• [Written exercise]
Copy out the text lines of every row below word for word, leaving the pictures out of your answer.

• [Supplied material]
☆ ☆ ☆ ☆ ☆ ☆ ☆

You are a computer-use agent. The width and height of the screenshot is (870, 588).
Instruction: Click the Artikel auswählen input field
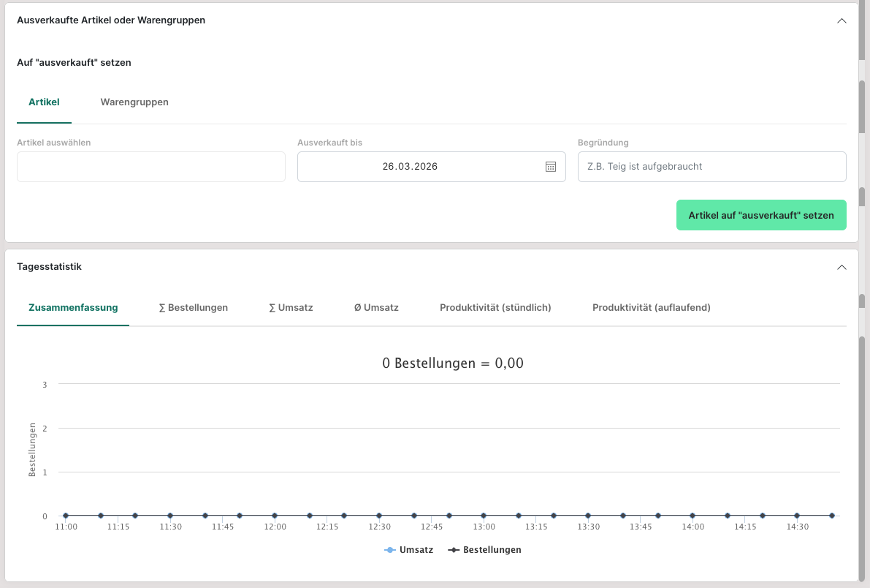151,167
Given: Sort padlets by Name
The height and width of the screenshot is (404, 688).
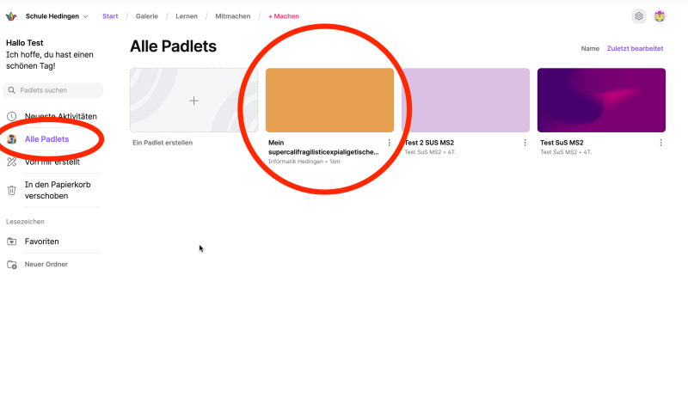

☆ ☆ ☆ ☆ ☆ ☆ ☆

• [Written reply]
You are a computer-use agent. The width and height of the screenshot is (870, 588).
Instruction: Click the Artikel auswählen input field
151,167
Given: Sort padlets by Name
The height and width of the screenshot is (404, 688).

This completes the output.